There are lots of great things about being freelance. You get to wear your pyjamas to work whenever you want and if you need a creative break you can head out for a walk, run, ride or whatever helps you relax. You can, to some degree, pick and choose who you work for and what work you do – I have a strict “no assholes” policy. And, assuming you work from home, can chip away at the housework rather than have to do it all in eat evenings or weekend – pushing the vacuum cleaner around a room for five minutes is a great way to recharge the brain.


At the moment, my freelance practice is busy servicing four main clients (and a few “rats and mice” clients providing one-off projects). Each day, I need to write four stories for one of them (three short news stories and one longer mini-feature that have to be ready on a strict schedule as the client releases new content every 30 minutes) two for another client and update the website for a third with local and syndicated content. That means I need to be pretty disciplined about my time management. My other main client requires two stores per day but the schedule for them is more fluid.

I usually start my week with a pen and a weekly planner (see: https://totallyfreelance.com/planning-weeks-work/) setting out what I know I need to get done. I use a highlighter to mark things off as I go so that I can see the progress and to ensure I focus on what’s next rather than something that might be more interesting but not as urgent. Even though I’m a total nerd and love using tech for most things, I find this pen-and -paper system has been the most effective for me over the years – I’ve been freelancing full time for about eight years.
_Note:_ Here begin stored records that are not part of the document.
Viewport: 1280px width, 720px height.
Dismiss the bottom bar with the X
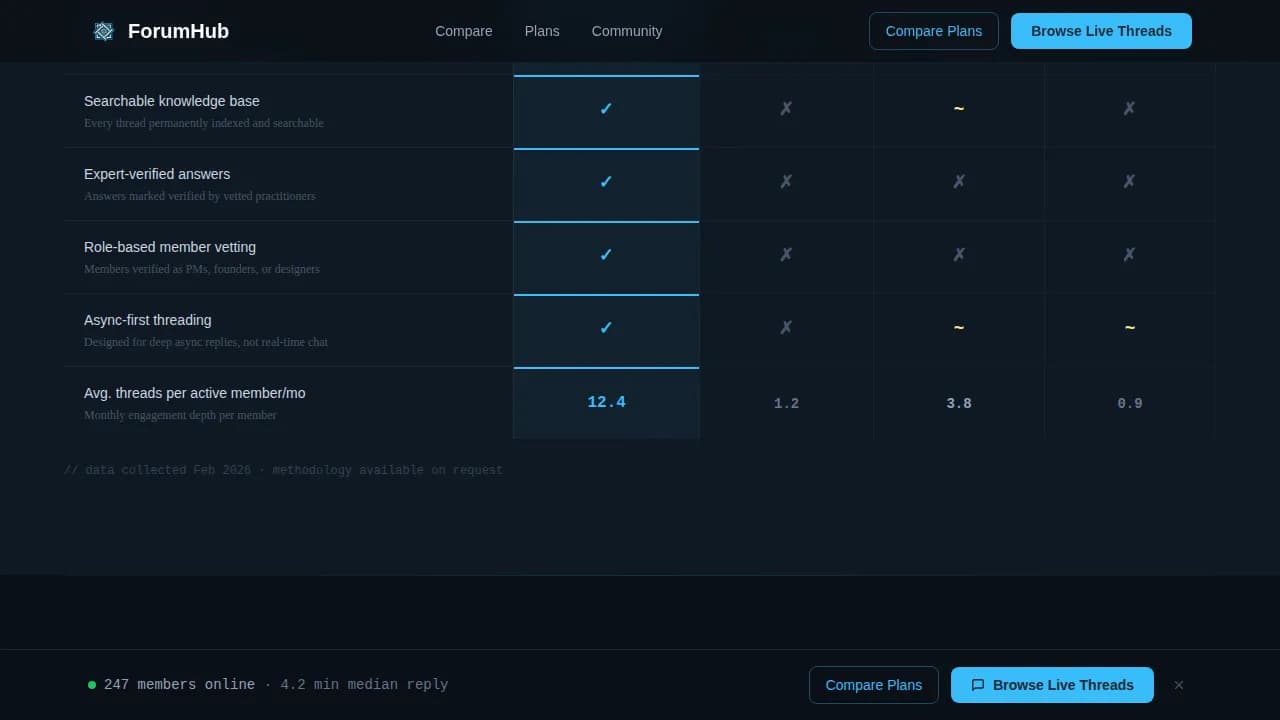click(1179, 685)
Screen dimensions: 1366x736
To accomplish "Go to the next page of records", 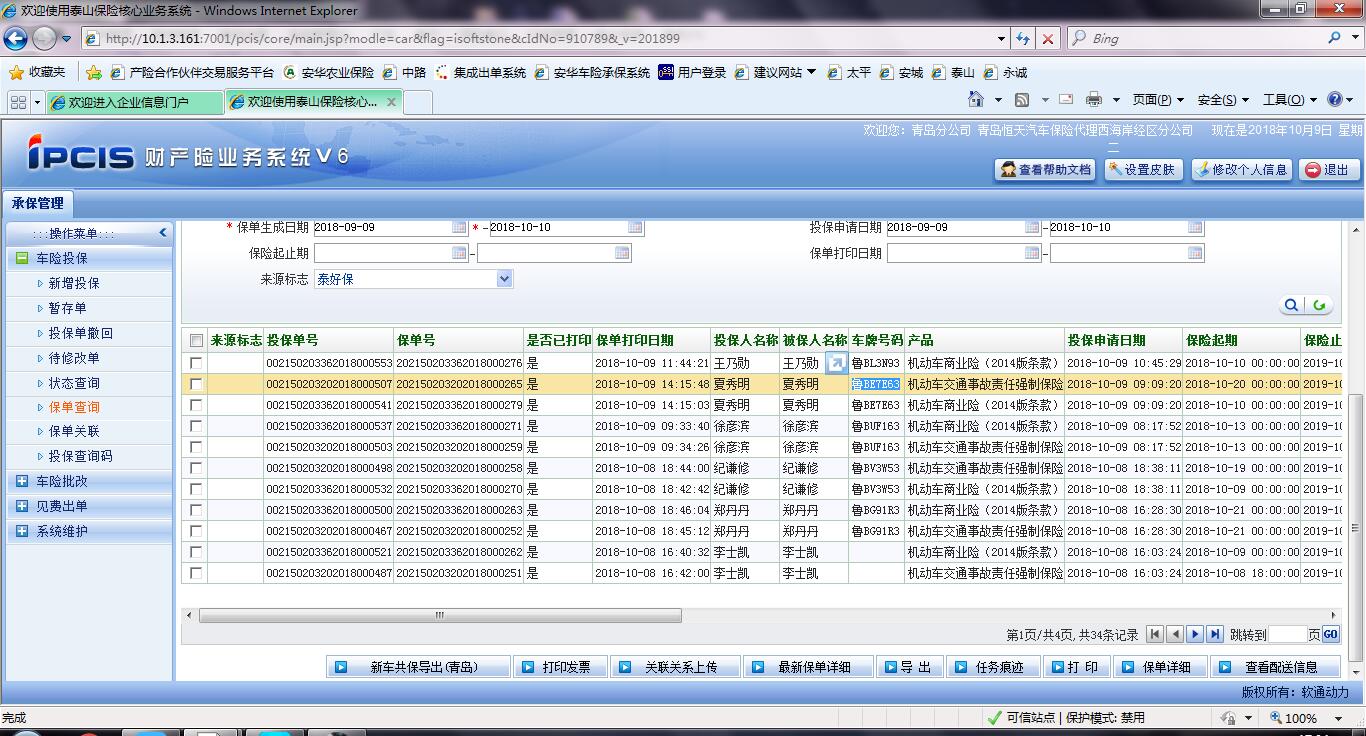I will click(x=1195, y=634).
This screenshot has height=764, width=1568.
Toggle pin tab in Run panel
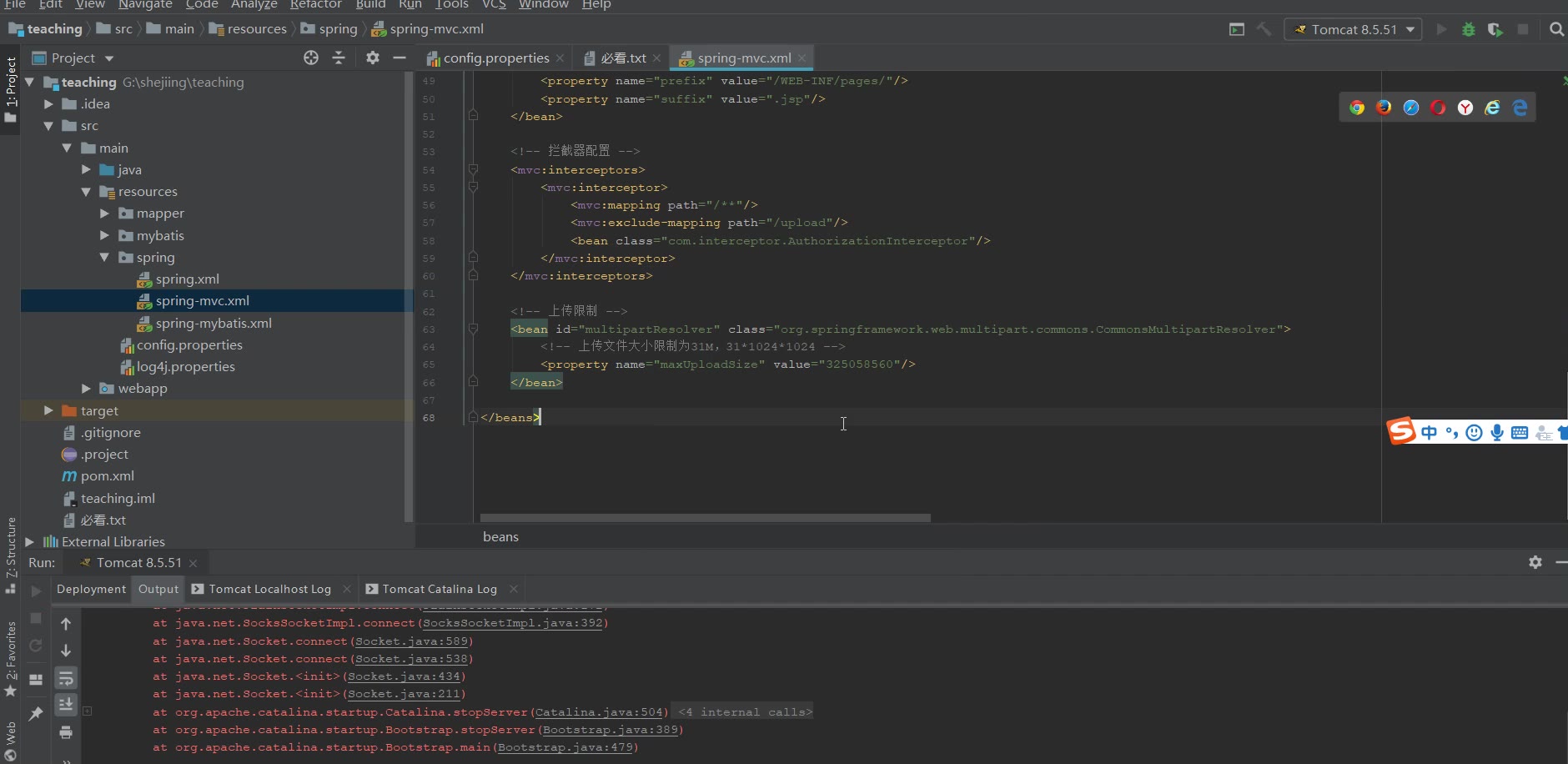coord(35,714)
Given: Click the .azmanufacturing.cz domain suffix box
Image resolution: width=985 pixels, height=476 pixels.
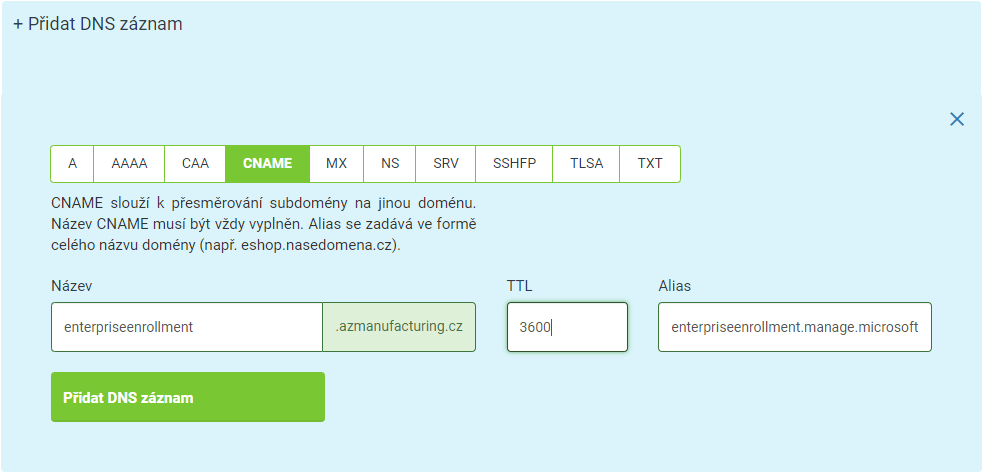Looking at the screenshot, I should point(399,327).

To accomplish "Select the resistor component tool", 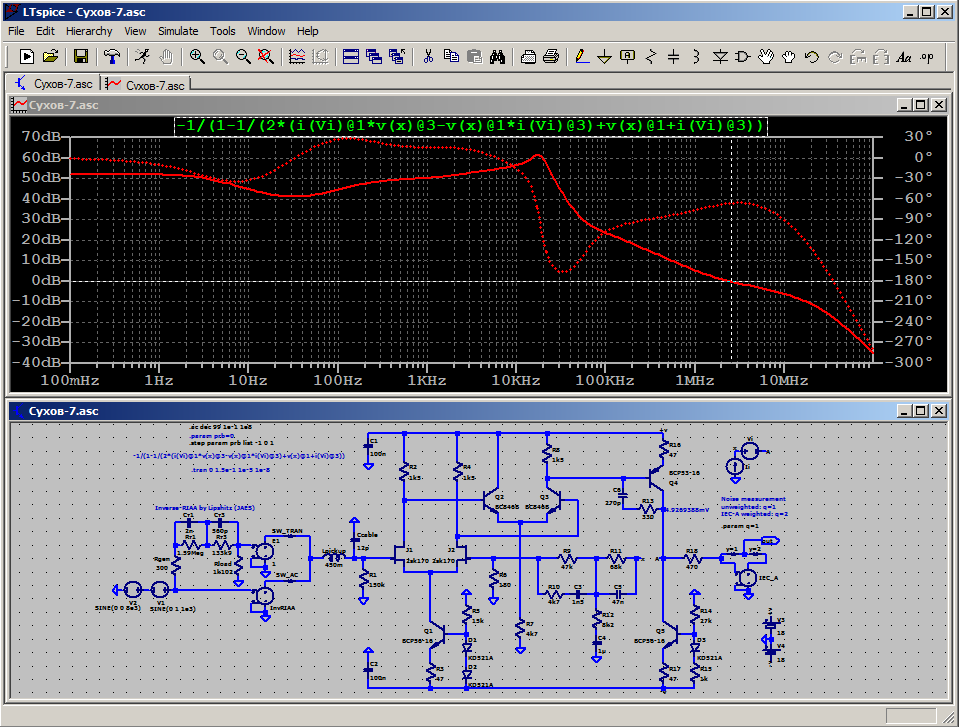I will pyautogui.click(x=651, y=56).
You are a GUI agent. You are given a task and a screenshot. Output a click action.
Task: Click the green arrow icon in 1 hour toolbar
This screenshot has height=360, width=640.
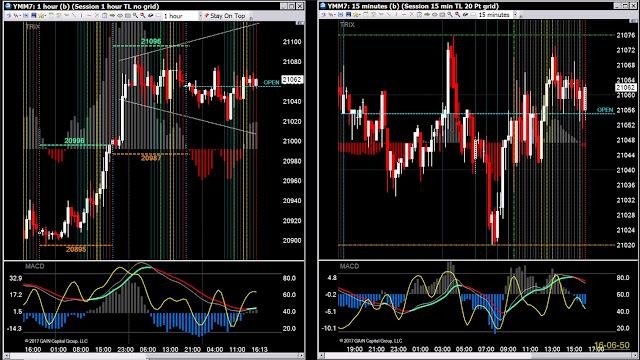click(112, 15)
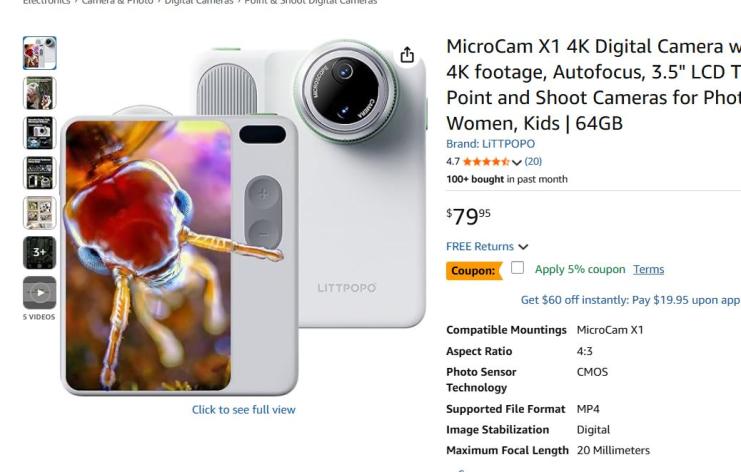Select the third product thumbnail image
Image resolution: width=741 pixels, height=472 pixels.
click(x=40, y=133)
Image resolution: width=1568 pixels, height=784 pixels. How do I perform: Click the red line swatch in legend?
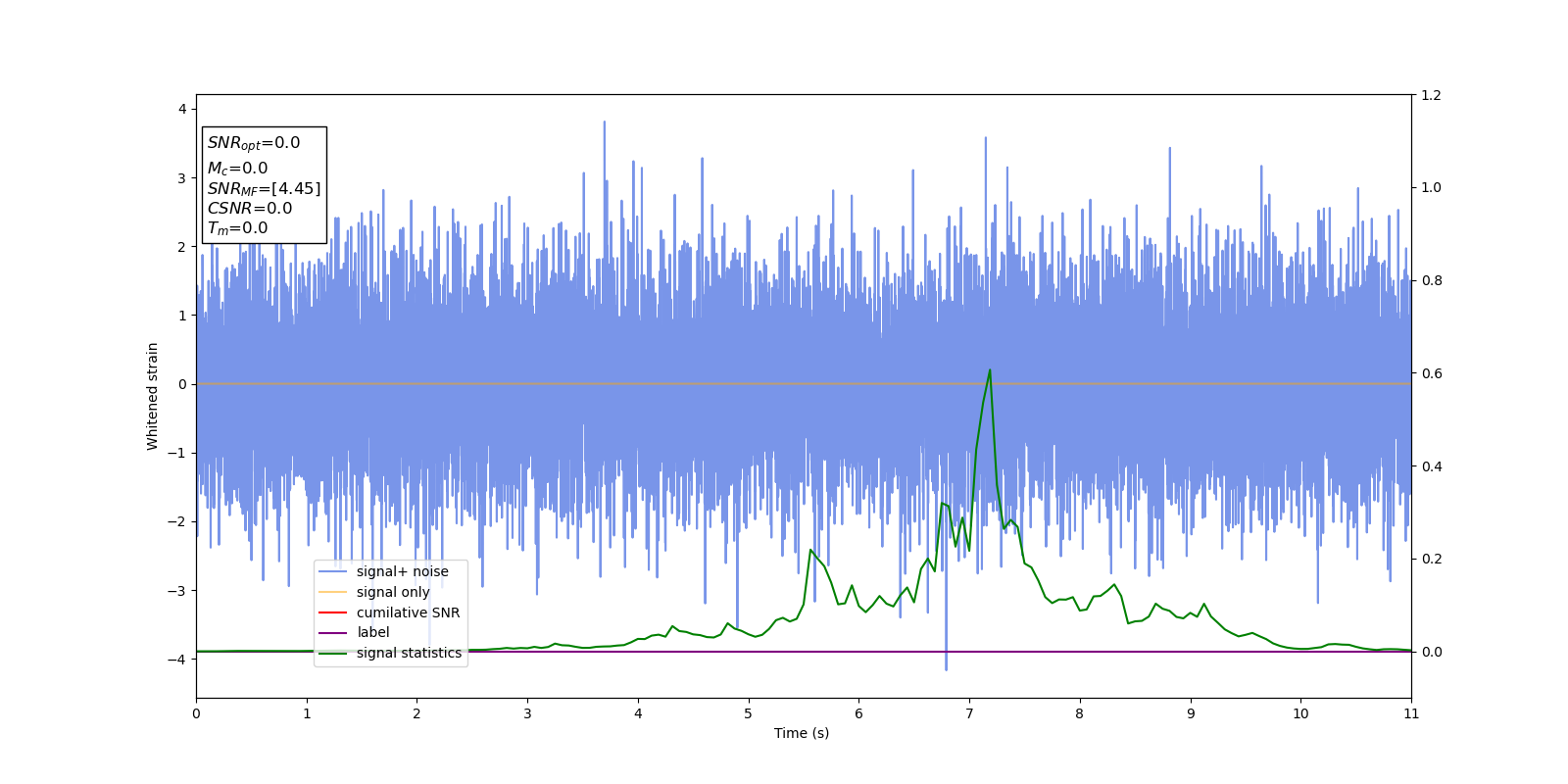(x=333, y=612)
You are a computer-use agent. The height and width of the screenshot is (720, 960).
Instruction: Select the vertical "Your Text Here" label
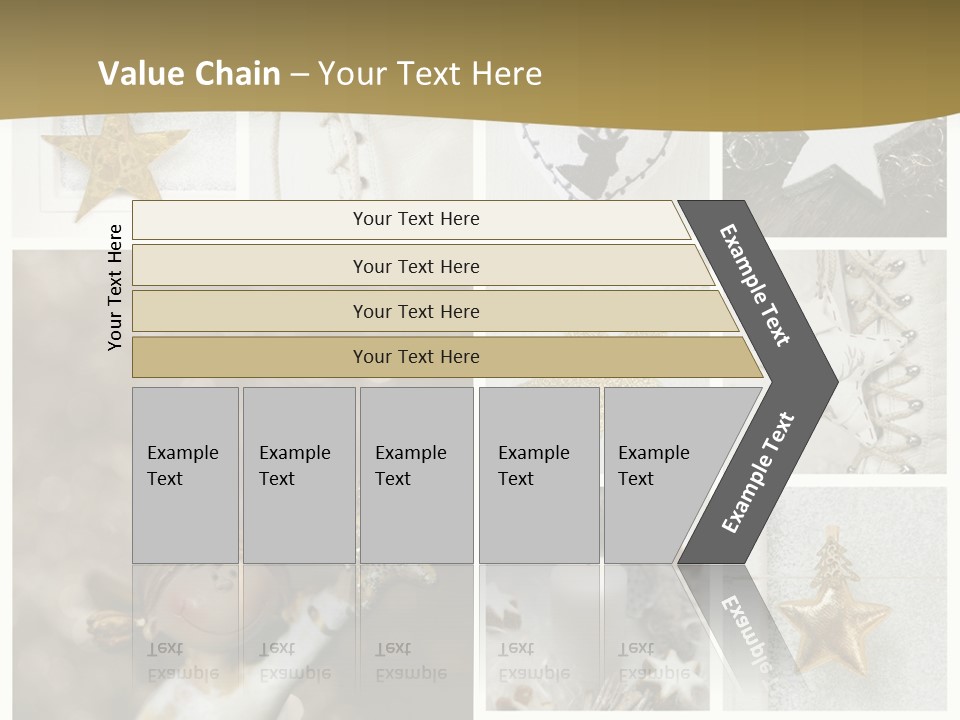pyautogui.click(x=115, y=287)
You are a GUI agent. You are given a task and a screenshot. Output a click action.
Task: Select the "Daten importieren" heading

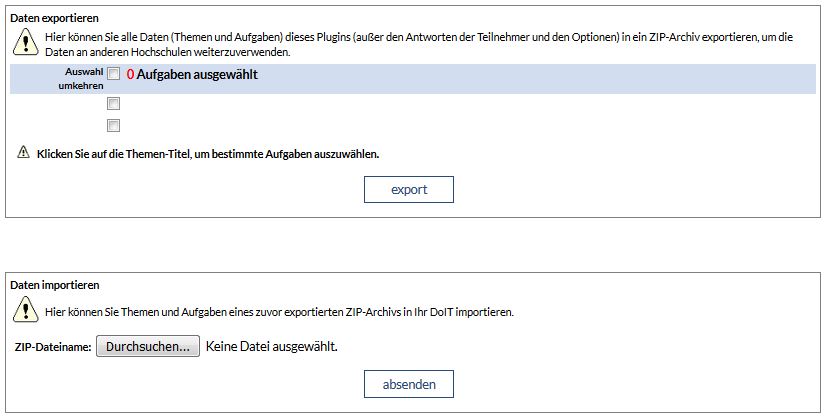click(55, 285)
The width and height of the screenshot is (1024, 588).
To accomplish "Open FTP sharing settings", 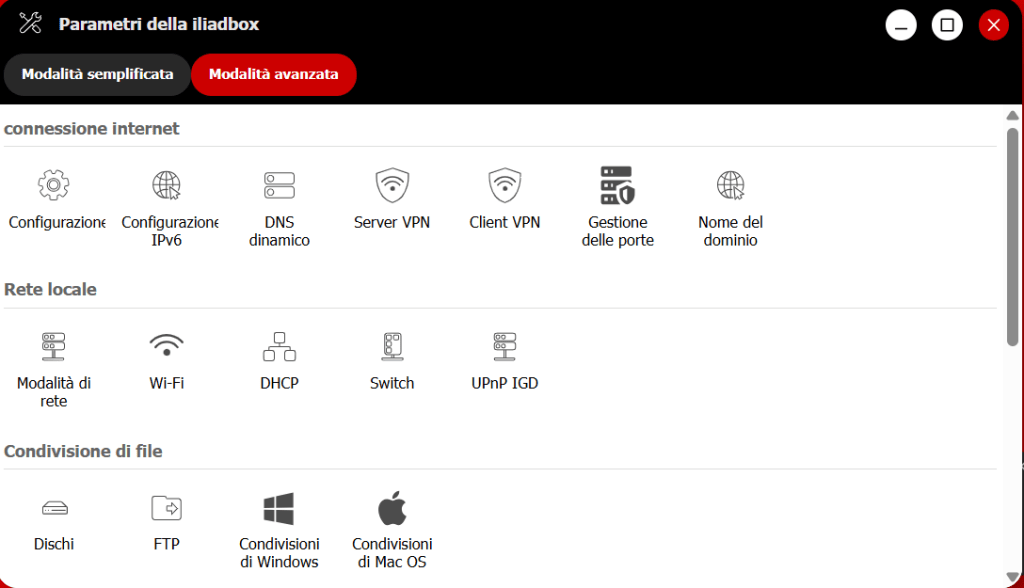I will coord(167,509).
I’m also recently married and now the parent of two step-sons as well as three kids from my first marriage. That means I need to ensure I’m around for school pickups, weekly family dinners and all the other stuff that forms part of being part of a big and busy family. My wife and I have some shared online calendars so we can see what activities the kids have, where I’ll be as I spend about a third of each year travelling interstate and overseas and our social engagements and appointments. I actually transcribe a lot of that onto my paper system each week as it help me remember what’s ahead of me each week.

My daily routine:

It’s all a balancing act but it works.

  • Wake up at between 6:00AM and 8:00AM depending on what I have planned for the day and how tired I am
  • Write my first couple of stories for the day while eating breakfast at my desk
  • School drop-off when I need to
  • Write
  • Take a proper lunch break where I don’t work for 20-40 minutes (sometimes, that’s a Netflix break that goes a little longer if I’m not super busy)
  • Write a little more. If it’s a Friday, this is when I do my admin stuff like invoicing, checking clients have paid on time, start to plan next week

It seems to work better for me than trying to emulate Hunter Thompson’s routine.